Industrial executives must focus on building a robust industrial cyber security program that is resilient and defensible.

Here are the key areas for program development: Establishing baselines is important. Organisations need to identify and address vulnerabilities, threats, and residual security risks. They then need to define risk tolerance by working with leadership teams to define the level of cyber risk that is acceptable to the business. They must categorize and quantify how these risks could impact strategic business objectives and, in turn, define what needs to be protected and to what level.

The next phase is about measuring risk and instituting a plan to continuously measure and report on cyber security risk. This will help in making sure businesses understand trends and unexpected anomalies.

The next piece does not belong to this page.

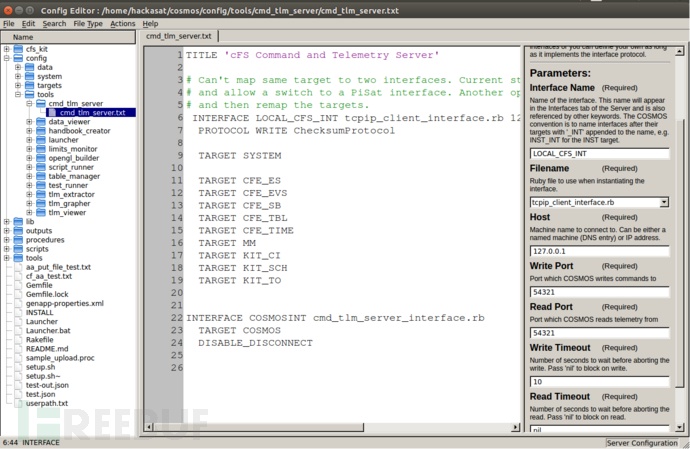Click the Rakefile file icon

[18, 338]
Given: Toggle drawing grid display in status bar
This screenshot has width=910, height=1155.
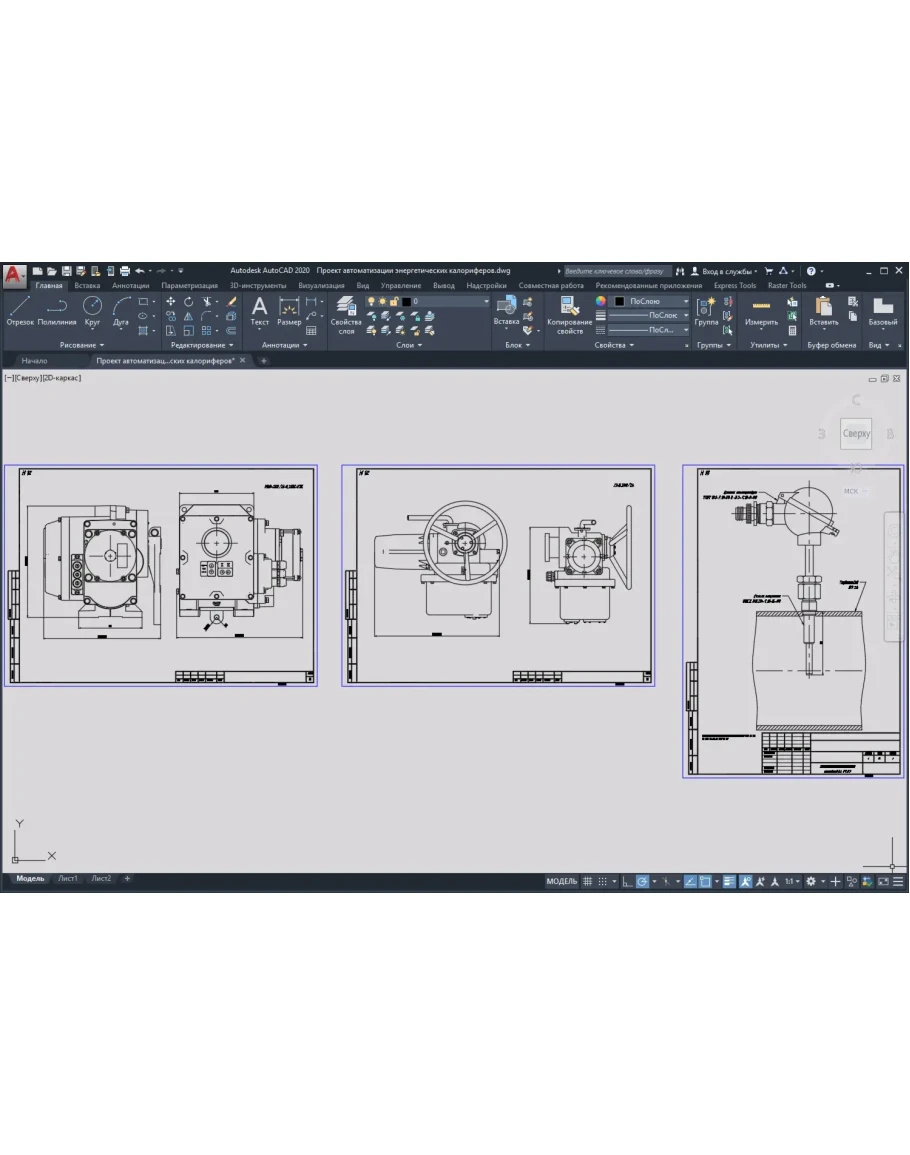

Mitigating risks is crucial. Organisations need to implement remediation steps and extend enterprise risk management policies and processes to cover cyber security risk as well.

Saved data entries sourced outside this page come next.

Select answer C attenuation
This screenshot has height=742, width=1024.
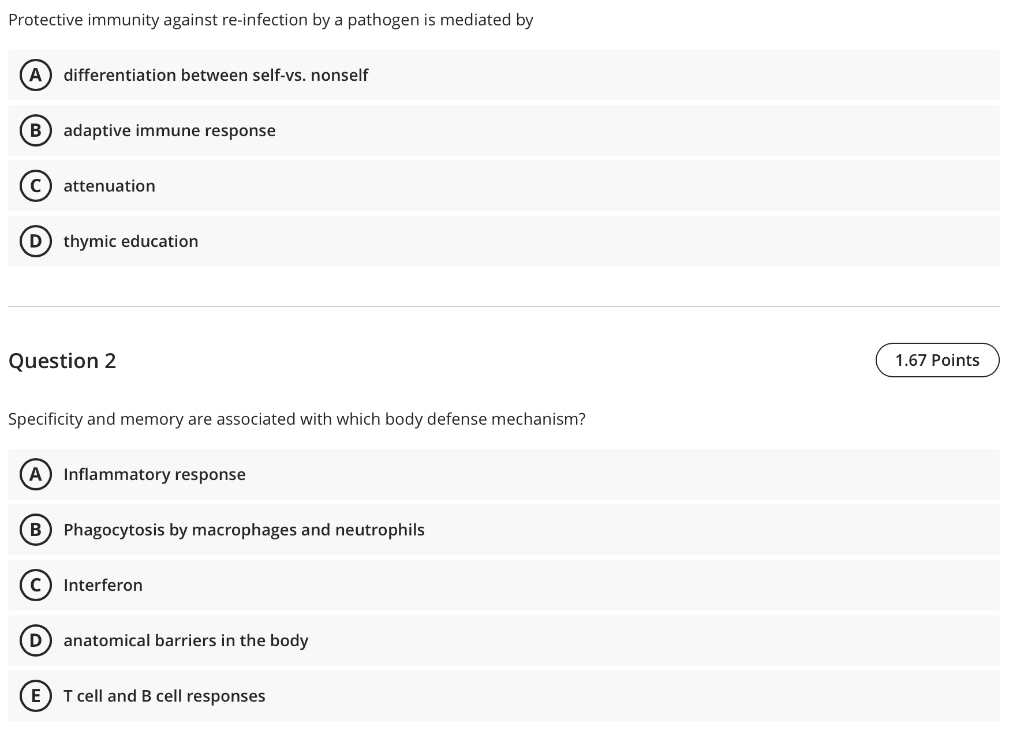coord(109,186)
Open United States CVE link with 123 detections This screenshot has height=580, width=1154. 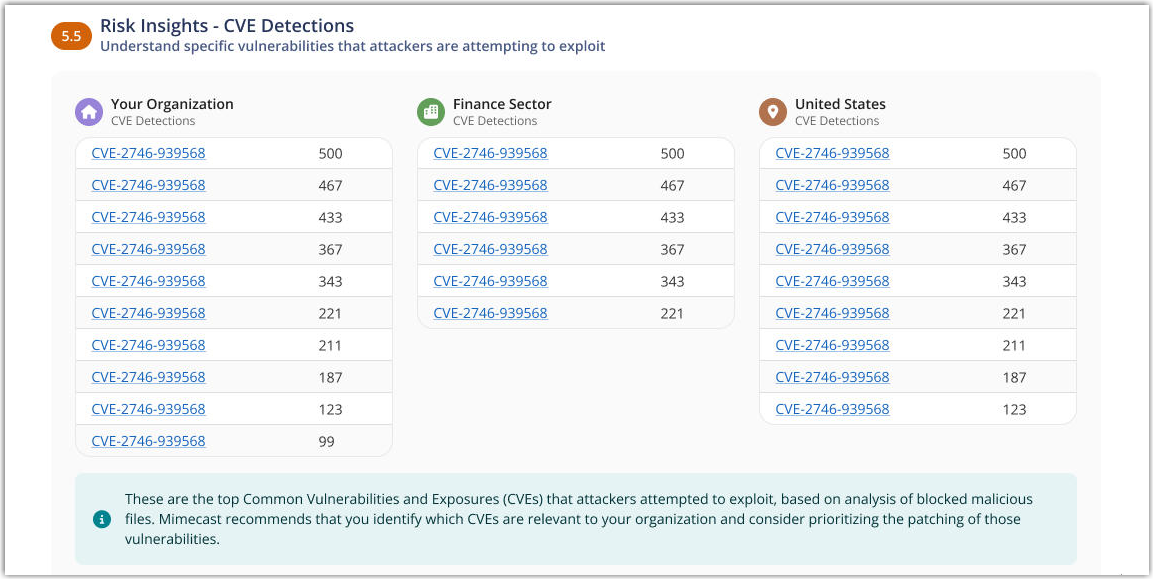pyautogui.click(x=832, y=410)
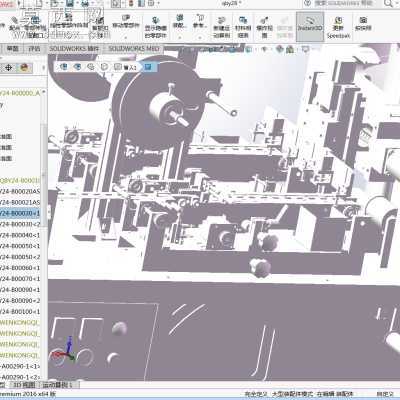The image size is (400, 400).
Task: Click the Search SOLIDWORKS help field
Action: [343, 4]
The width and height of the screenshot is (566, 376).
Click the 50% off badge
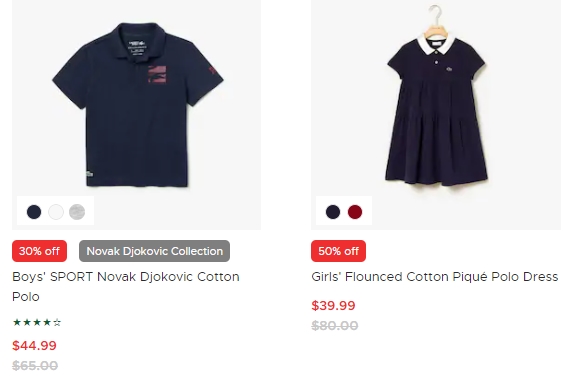(338, 251)
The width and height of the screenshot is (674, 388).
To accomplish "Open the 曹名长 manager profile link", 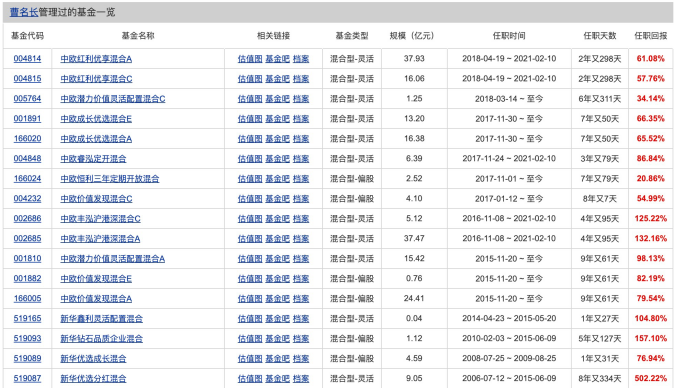I will click(x=24, y=12).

They should also have an incident response plan. That includes organising and formalising the steps to address a cyber security incident and conduct regular tests of cross-functional response teams.

CW: How about in terms of technology? What types of products should they be using?

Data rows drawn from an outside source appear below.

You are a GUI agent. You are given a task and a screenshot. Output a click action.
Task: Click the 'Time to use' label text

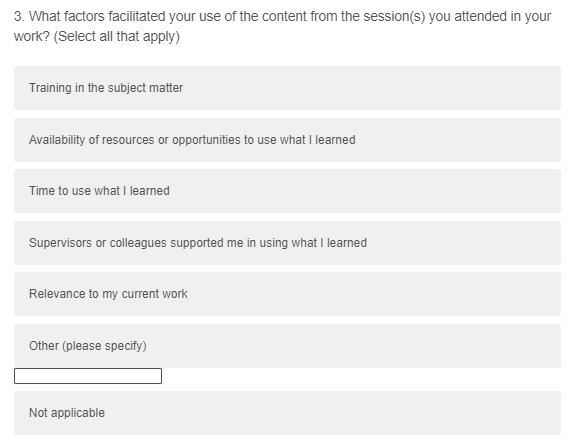60,191
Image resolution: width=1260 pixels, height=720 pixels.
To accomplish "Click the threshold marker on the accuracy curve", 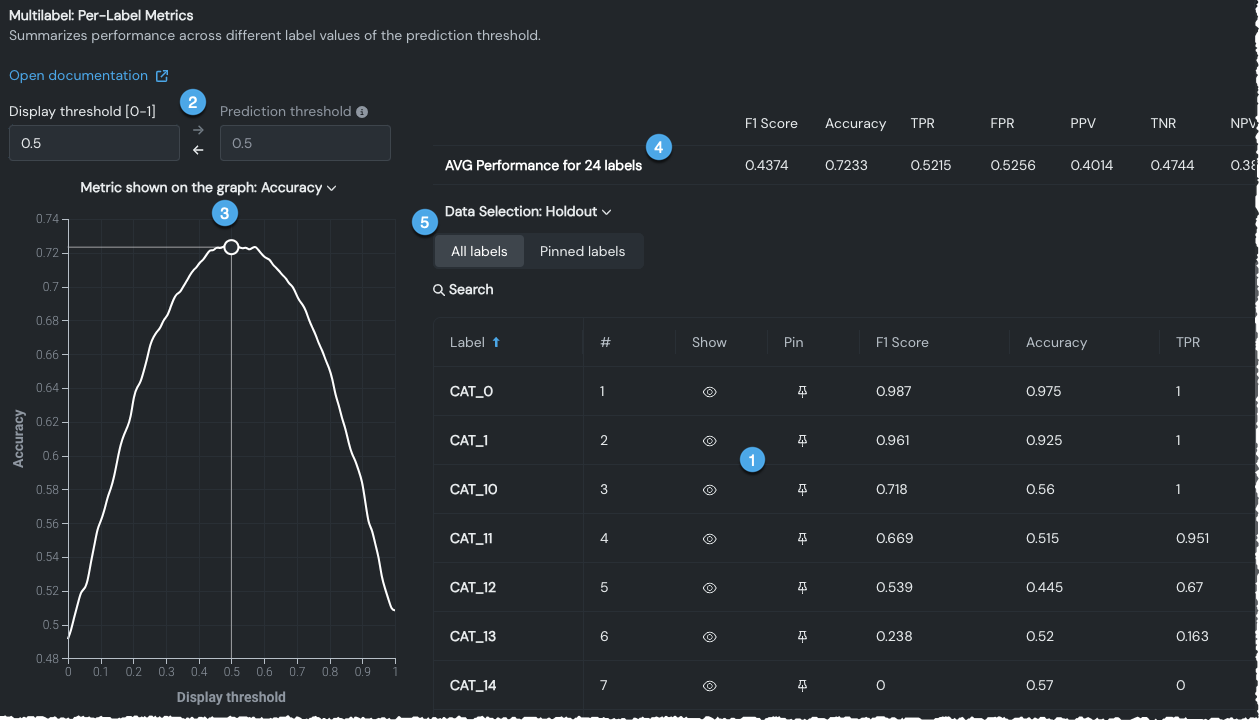I will click(x=231, y=247).
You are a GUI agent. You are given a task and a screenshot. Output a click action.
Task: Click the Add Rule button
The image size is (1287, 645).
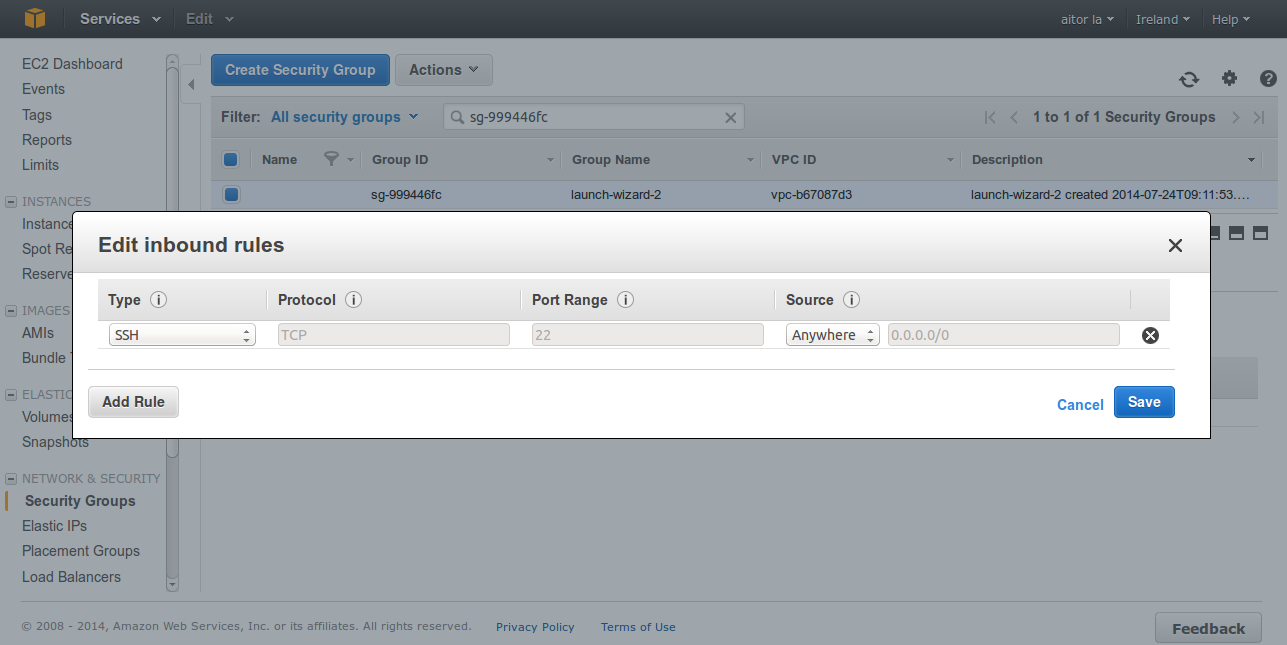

SA: Honeywell has a unique multi-vendor approach to provide integrated cyber security management. We integrate state-of-the-art technology with proven expertise so that customers can confidently rely on us.

It’s crucial that we address cyber security holistically throughout the control system lifecycle with a complete suite of solutions and services.

One of the products is Honeywell’s Cyber Security Risk Manager, the first solution to proactively monitor, measure and manage cyber security risks for industrial environments. It consolidates complex site-wide cyber threat and vulnerability data into a single view for better visibility and improved decision-making and extends users' ability to stay ahead of cyber threats in ways not previously possible.

Honeywell’s Managed Industrial Cyber Security Services combine leading engineering analysis with the industrial expertise essential for process control environments. Leveraging an encrypted Secure Connection, the services provide protection management, continuous monitoring and alerting, intelligence reporting, and perimeter and intrusion Management.